At this precipice again. The final illusion – that a romantic relationship will bring salvation, bring back completeness once again with self and other, self and world – needs to be shattered.
I’m only as encumbered by my relationship, by my self-consciousness, by my family, by my ANYTHING as much as I empower it to be so (so I say right now). I could jump from relationship to relationship, seeking over and over a solution to my numbness. But part of my agony over ending things with my girlfriend is that I think in exceedingly equal parts that perhaps things aren’t as ‘right’ as they could be for a life partner, and perhaps it is that I’m outsourcing a solution and getting frustrated that it’s not working out again – that I’m not as ‘known’ as I ideally want to be, and it’s her fault this isn’t solved for me.
The hostile energy built up since Junior High and beyond – when the Original Illusion shattered, the one between self and other – seeking solution in the other. Couldn’t find it in my environment (too provincial), couldn’t find it with my family (negative, too old to ‘get’ it), couldn’t in my relationships (they were crazy, not smart enough, I’m not passionate enough). But the truth is, I’ve been numb for a lo-o-o-ng time. Even back at the age of 20 and beyond.
Writing this out just makes me plunge deeper into the anxiety – making it even harder to face her later with cheeriness and lighthearted appreciation for the meal she’s about to make tonight. I haven’t done a grand (or not-so-grand even), nice gesture for her in so long. I always feel so unmotivated to do so. But then again, I don’t want to end up with someone who fires up my desire to please for a year (or so), only to result in a hen-pecked play on my anxieties later when it flames out. The external may look different, but the internal could very much be the same.

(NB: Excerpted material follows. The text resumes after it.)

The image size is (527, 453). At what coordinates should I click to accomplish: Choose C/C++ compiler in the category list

The suffering – the illusions; the ‘it always being better some other place, some other time’; that someone else will *know* me well enough to bring about my wholeness again; the constant consciousness of the other; my own inhibitions to be a part of this world, silencing the constant perceived judgement of the other; living without relying on the conduit of another to recognize myself; the fear and anxiety over any wrong move taking me away from the truest, fastest, most correct path to personal salvation.

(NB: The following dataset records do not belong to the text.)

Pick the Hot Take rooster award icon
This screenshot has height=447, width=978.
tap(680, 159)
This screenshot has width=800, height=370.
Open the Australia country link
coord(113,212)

The salvation – freedom from fear and anxiety; freedom from self-consciousness; my own personal heaven. I wanted to write ‘my own separateness, my own identity’ for that last one, but I can dimly see the contradictory nature in wanting to both be in the world, but defined as an identity within it. Not ego identity – perhaps that’s a common way of being ‘the rock’ in the world – but more of someone with personhood, not so easily sucked up into the vacuum of other’s experiences. My own mental and bodily safe haven.